Four innovative research projects have been awarded a total of $106,000 by the Florida State University Research Foundation to help move their discoveries from the laboratory to the marketplace.
Ranging from non-addictive drugs to treat attention deficit hyperactivity disorder to new fuel cells, the latest round of awards from Florida State’s biannual, $250,000 Grant Assistance Program (GAP) are intended to help each project reach new milestones on their march to real-world implementation.

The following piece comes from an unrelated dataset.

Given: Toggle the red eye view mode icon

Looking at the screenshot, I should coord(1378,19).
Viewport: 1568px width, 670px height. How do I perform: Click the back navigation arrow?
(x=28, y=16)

The winners of the GAP awards are researchers or teams of researchers who can most clearly identify the commercial viability of a product, process or license that will come from their efforts.
“As a major research university, we are always looking for ways to support our faculty in bringing their research to the marketplace where it can directly impact people and the economy,” said Vice President for Research Gary K. Ostrander. “Our GAP competition is one of the support mechanisms we use to do this, and it has proven to be a great kick-starter for the commercialization of many promising research projects taking place on our campuses.”
The research projects that received funding for the fall 2012 GAP competition are focused on:
Creating a non-addictive drug to treat ADHD — $12,000: Professor Pradeep Bhide, the Jim and Betty Ann Rodgers Eminent Scholar Chair of Developmental Neuroscience and director of the Center for Brain Repair in the College of Medicine, is working to produce a new drug for treating attention deficit hyperactivity disorder (ADHD) that does not have the addictive properties found in current treatment options such as Ritalin when it is used in excess.
Engineering better ways to produce stem cells — $26,000: Teng Ma, a professor of chemical and biomedical engineering at the Florida A&M University-Florida State University College of Engineering, is developing a cost-effective and scalable way to produce large batches of a promising group of stem cells being used in areas such as cardiovascular and neurodegenerative disease research.
Producing new antibodies for disease research — $18,000: Professor Myra Hurt, senior associate dean for research and graduate programs at the College of Medicine, and Research Associate Raed Rizkallah are developing a way to grow a never-ending supply of an important antibody used in many different forms of disease research.
Building the fuel cell of the future — $50,000: Jim Zheng, a professor of electrical engineering at the Florida A&M University-Florida State University College of Engineering, is building the next generation of supercapacitor fuel cell technology that can deliver the bursts of increased energy needed for specific applications as well as be able to recharge and recycle in a very short amount of time.
Funded since 2005, the highly competitive GAP is administrated by Florida State University’s Office of Intellectual Property Development and Commercialization (OIPDC). All GAP submissions are reviewed and selected by a committee of local business leaders. Winners report back to the committee six months after receipt of the award to provide an update of their activity. Staff members from the OIPDC and GAP committee provide ongoing support to GAP participants through the pursuit of potential corporate partners, mentors and additional funding opportunities.